§ **WHAT THE TASK ASKS**: Among the lines of data below, reproduce only those from the one with "You are a GUI" through the one with "Task: Toggle Realizacja", exactly as they stand, both ends included.
-- SUPPLIED INFORMATION follows --
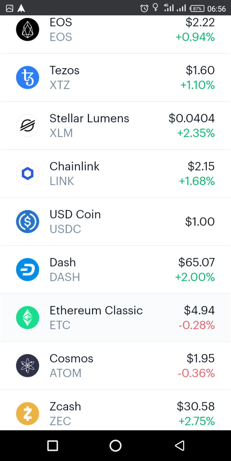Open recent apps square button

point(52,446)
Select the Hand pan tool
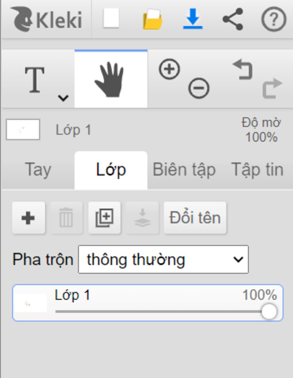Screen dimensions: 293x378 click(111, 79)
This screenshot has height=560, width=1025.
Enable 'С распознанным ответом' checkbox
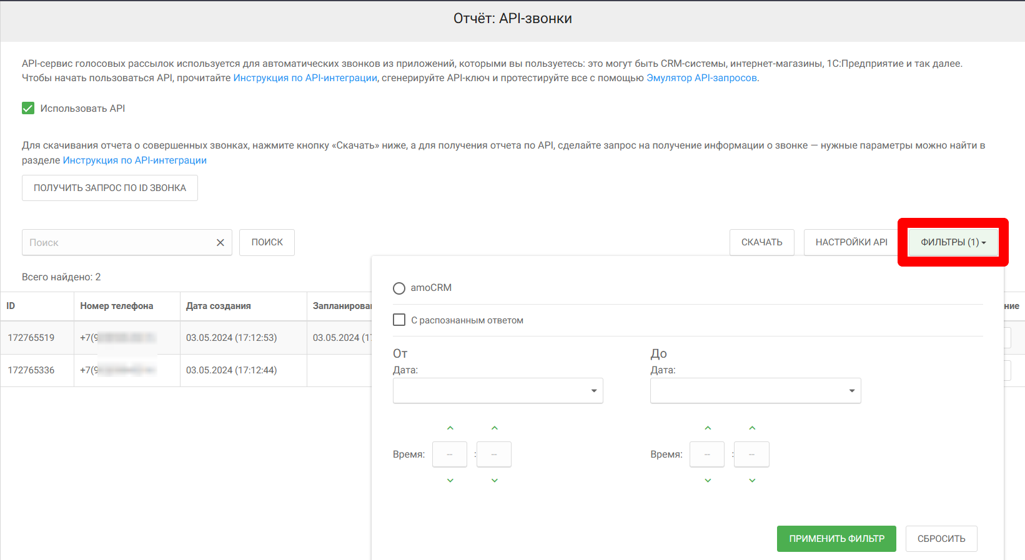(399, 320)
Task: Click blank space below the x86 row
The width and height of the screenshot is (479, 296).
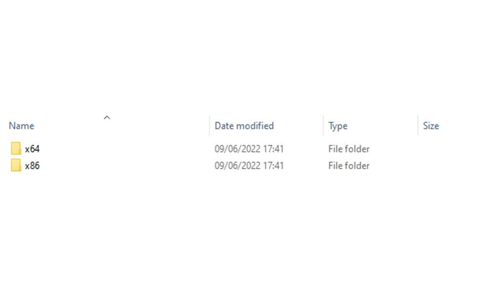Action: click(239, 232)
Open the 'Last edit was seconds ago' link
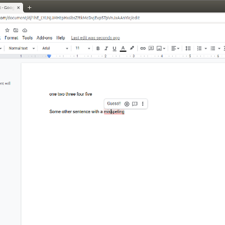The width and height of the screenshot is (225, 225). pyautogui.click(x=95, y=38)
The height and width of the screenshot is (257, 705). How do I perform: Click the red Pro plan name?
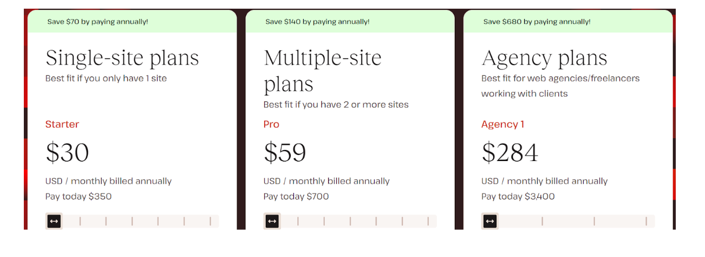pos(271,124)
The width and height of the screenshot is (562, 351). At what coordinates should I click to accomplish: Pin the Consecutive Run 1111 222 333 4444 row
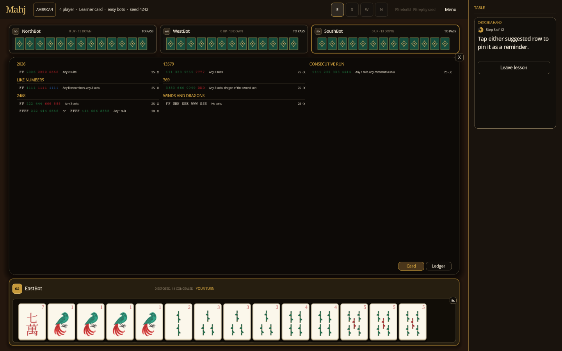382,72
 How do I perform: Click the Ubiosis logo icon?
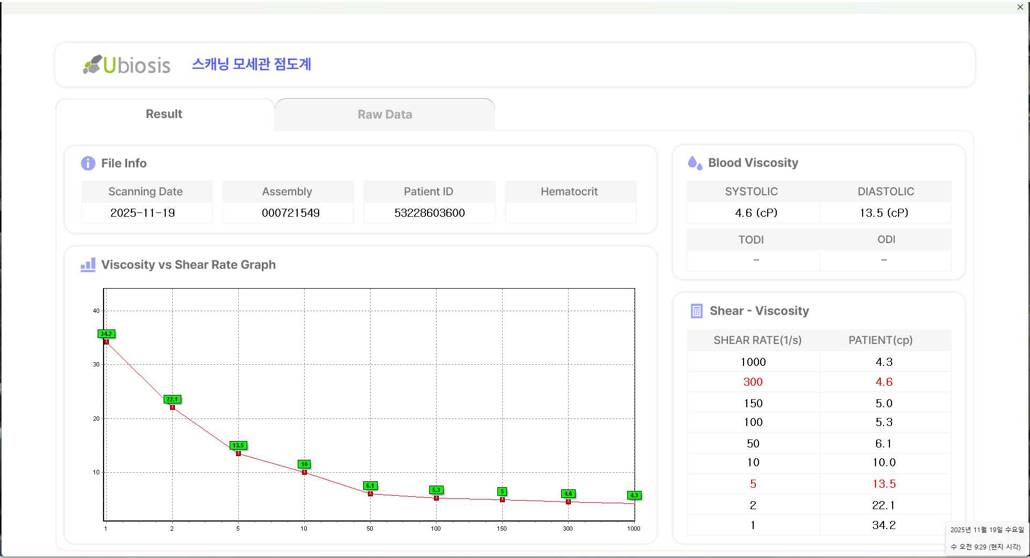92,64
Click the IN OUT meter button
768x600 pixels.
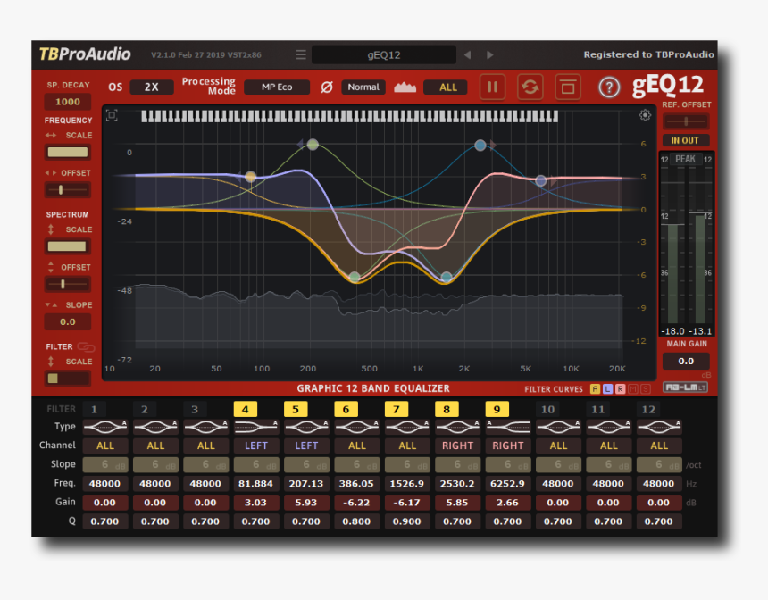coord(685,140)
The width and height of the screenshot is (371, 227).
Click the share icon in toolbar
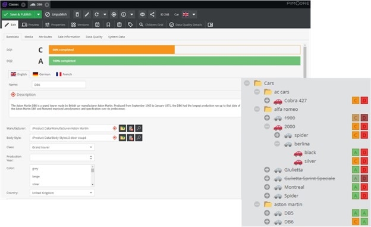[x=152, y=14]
-- SUPPLIED INFORMATION concluded --
-- SUPPLIED INFORMATION follows --
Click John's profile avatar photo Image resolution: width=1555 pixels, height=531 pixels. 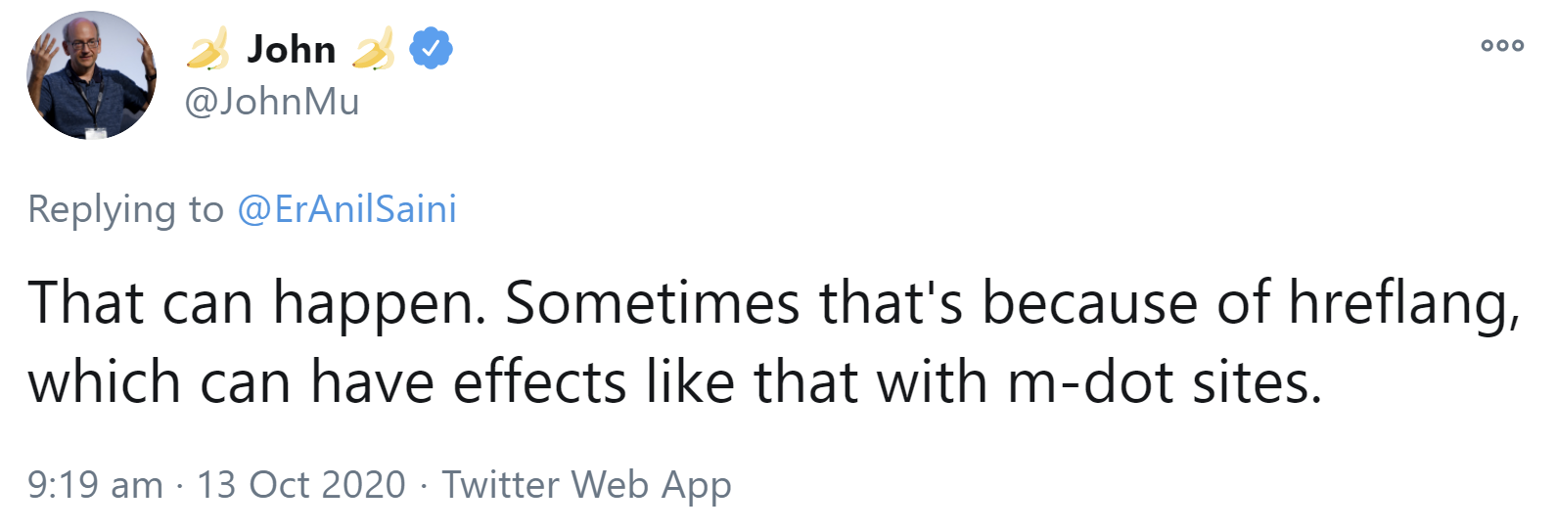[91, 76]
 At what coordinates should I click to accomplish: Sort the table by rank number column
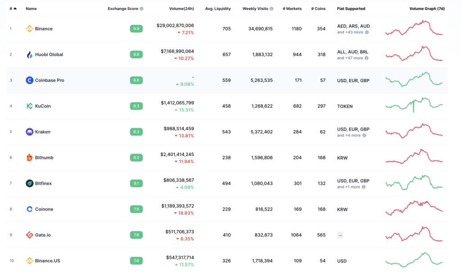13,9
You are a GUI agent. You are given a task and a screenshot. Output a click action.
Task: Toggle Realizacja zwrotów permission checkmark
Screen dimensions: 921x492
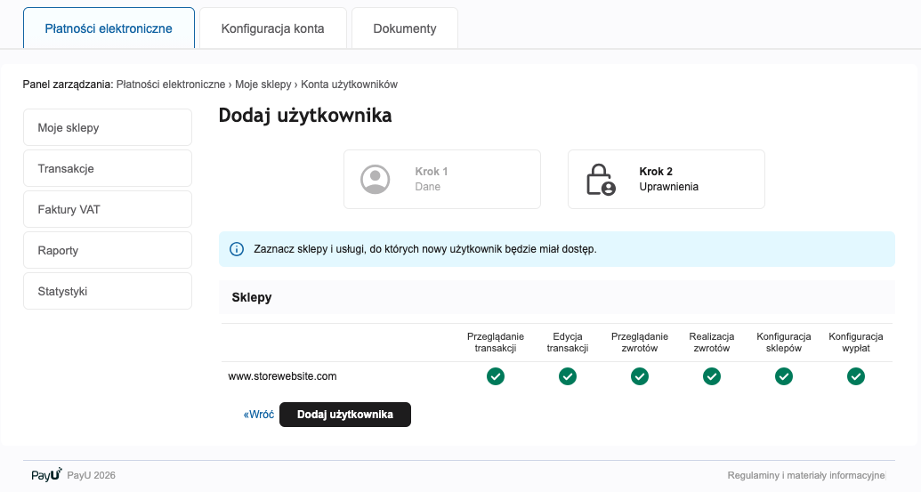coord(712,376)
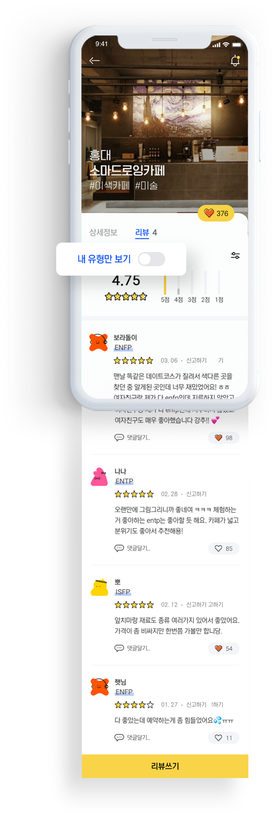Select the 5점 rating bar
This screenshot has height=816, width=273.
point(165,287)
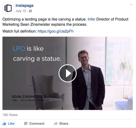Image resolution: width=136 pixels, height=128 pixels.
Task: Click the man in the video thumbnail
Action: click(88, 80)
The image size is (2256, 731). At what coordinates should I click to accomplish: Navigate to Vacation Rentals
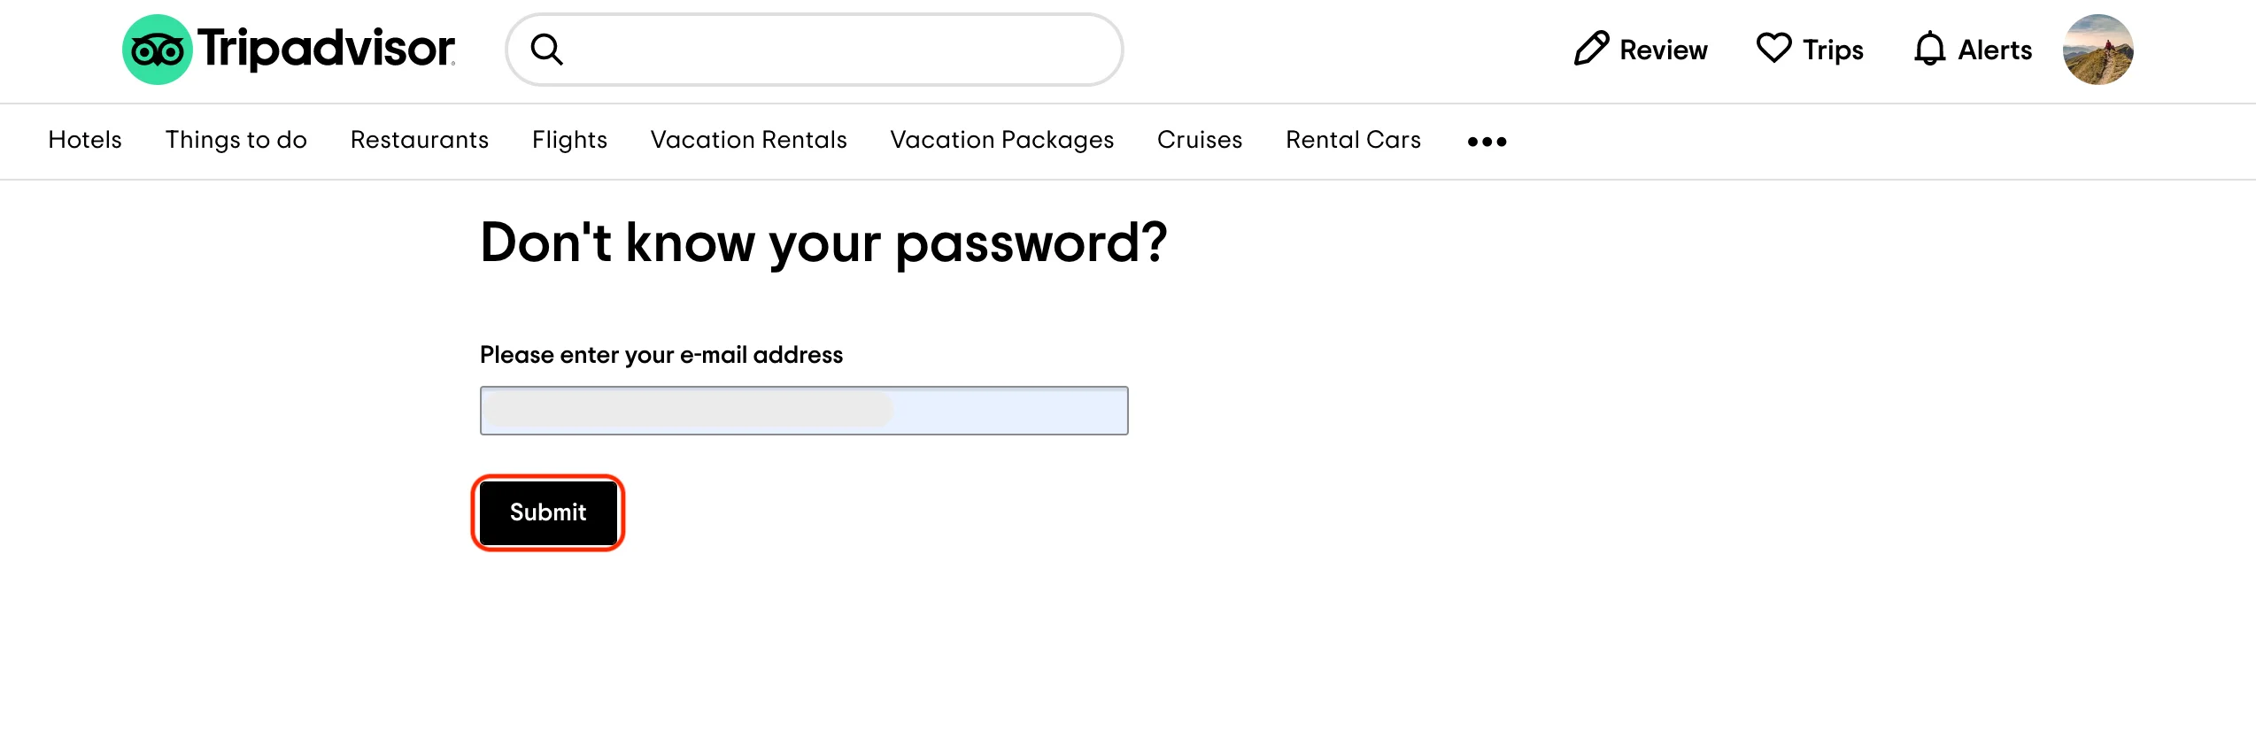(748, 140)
-- SUPPLIED INFORMATION concluded --
§ **RESULT**:
You are a GUI agent. You are given a task and a screenshot. Output a click action.
Task: Toggle Realizacja zwrotów permission checkmark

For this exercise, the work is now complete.